For a limited mortal time only - personalized trials fit to your very special life

I had an epiphany about trials the other day because of a couple of things in my life, enumerated below:

1. I'm listening to a book on CD called The Boleyn Inheritance which talks about the period just after Queen Anne Boleyn is sent to the block. It talks of Anne of Cleaves becoming queen and Katherine Howard then catching the eye of the king and eventually marrying him, after Anne of Cleaves is pretty much divorced from the king. Katherine Howard is a ridiculous flirt and part of the book is her narration, which makes me laugh. She is the most vain person I've ever read of or even heard of - she's forever saying, "I'm the prettiest girl at court," even when she's just a maid-in-waiting. She even moans a bit about how it's hard to be the prettiest girl in court - and how she wants to be good, but it's hard when she attracts so much male attention.

Eventually, she gets sent to the chopping block for adultery. Whoops. I had a thought while I was listening to her go on and on: "I'm glad I don't have to worry about vanity - I don't have a problem with it, really."

2. I was talking with someone about her friend who has guy troubles.
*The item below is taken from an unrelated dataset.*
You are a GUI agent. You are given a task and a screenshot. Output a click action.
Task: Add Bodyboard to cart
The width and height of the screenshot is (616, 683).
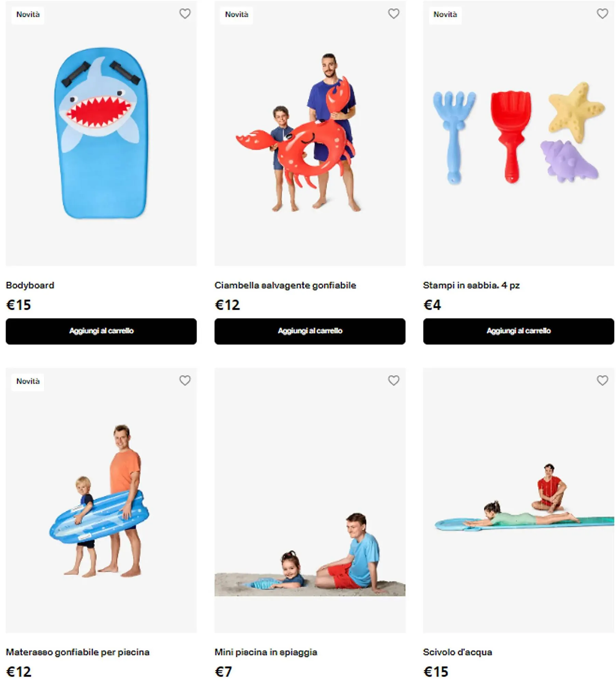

Now, her troubles are different from the normal girl's guy troubles - she has a hard time deciding what she wants because she's always been pretty and popular. When she starts getting serious with a guy, she thinks about how many other guys want to date her, and usually ends up breaking up with the guy she's dating to date someone else. If there's the slightest bump in the relationship, she starts thinking that it can't work out. Now, she's never learned that this is not the way to act in a relationship because there are always plenty of guys to take her ex-boyfriend's place.

I was thinking, "I don't have a problem with sorting out guys and not wanting to make relationships work - when one comes along, I almost have the opposite problem."

3. I was watching a CSI that had show girls on it, and the owner of the establishment was talking about how one of his ladies was getting old - she was 27.

Bottom line: Everyone has their own trials, and some people have the trial of being beautiful and popular. I've never really thought about how it would be hard to be beautiful and popular - but I guess you would have more temptation with the opposite sex, and sometimes you wouldn't know who your real friends were. I'd have a hard time not basing my self esteem on my good looks and people liking me, which could all go away with old age, or even a tragic accident that left me horribly disfigured.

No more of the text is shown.